While the Indian team seems to possess a balance, without Jhulan Goswami, the team lacks a leader. Powar however feels the aim of the team is to create matchwinners than leaders and that they have the firepower in the fast bowling department to excel in the tournament. “We are not here to create leaders. We are here to create matchwinners. We want a unit that has most watch-winners. We haven’t thought about any leader in the batting or bowling department,” Powar said.

A former spinner himself, Powar admits having invested a great deal in development of spin. The likes of Poonam Yadav, Ekta Bisht, Radha Yadav, Anuja Patil and Deepti Sharma have been impressive for India, but the process is still an ongoing one. Powar added that spin is one the team’s main strengths and that the side’s win percentage will shoot up given the five spinners perform well.

“It’s a long process. Spin bowling isn’t mastered in a month or two. Women’s cricket is slightly different; the strength in their wrist and body isn’t on the same level as men.
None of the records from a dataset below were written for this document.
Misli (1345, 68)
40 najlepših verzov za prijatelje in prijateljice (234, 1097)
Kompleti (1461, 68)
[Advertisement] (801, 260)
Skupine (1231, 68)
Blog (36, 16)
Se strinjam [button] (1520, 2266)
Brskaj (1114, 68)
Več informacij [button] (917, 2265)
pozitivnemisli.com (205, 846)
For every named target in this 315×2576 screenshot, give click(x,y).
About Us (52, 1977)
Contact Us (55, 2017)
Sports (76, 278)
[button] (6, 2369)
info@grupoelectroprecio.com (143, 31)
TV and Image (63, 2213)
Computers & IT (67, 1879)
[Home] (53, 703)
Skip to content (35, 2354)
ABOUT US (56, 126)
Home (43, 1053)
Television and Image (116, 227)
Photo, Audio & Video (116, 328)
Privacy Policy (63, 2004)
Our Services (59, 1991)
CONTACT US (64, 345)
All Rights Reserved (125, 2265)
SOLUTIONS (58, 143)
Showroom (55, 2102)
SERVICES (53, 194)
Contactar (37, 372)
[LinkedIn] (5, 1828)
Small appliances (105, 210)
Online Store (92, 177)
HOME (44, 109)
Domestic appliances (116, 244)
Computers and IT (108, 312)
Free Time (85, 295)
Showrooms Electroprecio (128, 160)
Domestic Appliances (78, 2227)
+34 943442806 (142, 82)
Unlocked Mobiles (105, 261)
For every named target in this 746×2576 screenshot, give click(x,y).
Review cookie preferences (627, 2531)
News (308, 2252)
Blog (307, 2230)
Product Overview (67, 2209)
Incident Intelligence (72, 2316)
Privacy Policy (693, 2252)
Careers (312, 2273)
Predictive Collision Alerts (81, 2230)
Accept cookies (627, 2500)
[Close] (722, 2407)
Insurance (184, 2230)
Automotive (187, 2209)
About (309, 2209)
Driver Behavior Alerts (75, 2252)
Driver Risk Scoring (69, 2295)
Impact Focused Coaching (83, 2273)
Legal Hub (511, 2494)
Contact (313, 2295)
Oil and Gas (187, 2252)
So we are trying to manage that first,” the coach said. “We are looking to build on fitness before anything else and using a lot of fundamentals of spin bowling. Women’s cricket tends to take slightly longer because the size of the players’ fingers. My belief is that the day we have three four bowlers bowling well, it will all gel smoothly. Poonam Yadav, Ekta Bisht, Radha Yadav, or Anuja Patil or Deepti Sharma are our spinners and if even three of them perform on a day, we can beat any team.”